Speaking of dummies in the federal government, some of them seem to think it’s OK to enforce dog-walking regulations with less lethal weaponry. At least they do around San Francisco, that bastion of peace, love, tolerance and gun control. Just ask Gary Hesterberg who was out walking a couple of teacup poodles, Malteses or some such walking scrub brushes. His mistake: he was in an area that had recently become part of the national park system. . .
sfgate.com has the sordid details of what happened when the (of course) unidentified National Park Service Ranger stopped Hesterberg for, apparently, walking his dogs off leash:
A Montara man walking two lapdogs off leash was hit with an electric-shock gun by a National Park Service ranger after allegedly giving a false name and trying to walk away, authorities said Monday.
The ranger, who wasn’t identified, asked Hesterberg to remain at the scene, Levitt said. He tried several times to leave, and finally the ranger “pursued him a little bit and she did deploy her” electric-shock weapon, Levitt said. “That did stop him.”

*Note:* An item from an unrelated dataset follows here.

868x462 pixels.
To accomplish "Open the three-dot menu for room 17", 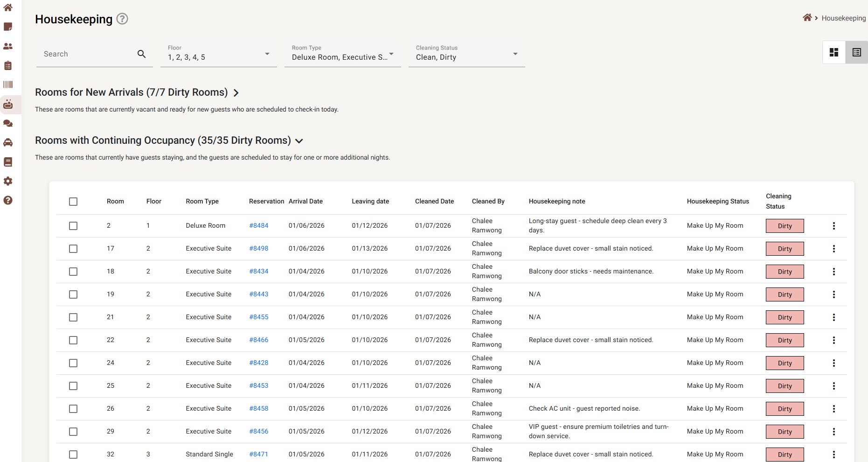I will coord(833,249).
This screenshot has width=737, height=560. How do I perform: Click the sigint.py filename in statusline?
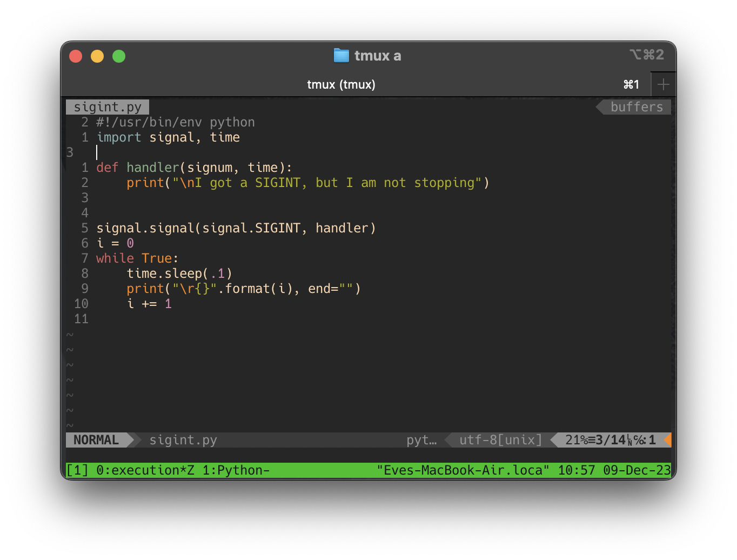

More specifically, she shot him in the back with her Taser as he tried to make a furious getaway at the speed of a sauntering Lhasa Apso. But don’t think of what happened as a power-crazed Rangerette wantonly using disproportionate force against a guy out for a stroll with a couple of small pups. Think of it instead as “resident eduction.”
Rancho Corral de Tierra has long been an off-leash walking spot for local dog owners. In December, the area became part of the national park system, which requires that all dogs be on a leash, Levitt said.
The ranger was trying to educate residents of the rule, (Park Service spokesman Howard) Levitt said.
Hesterberg’s ‘eduction’ included charges of failing to obey a lawful order, having dogs off-leash and knowingly providing false information. It’s a good thing the dogs didn’t take a dump in an unauthorized area or he might have been educated to death.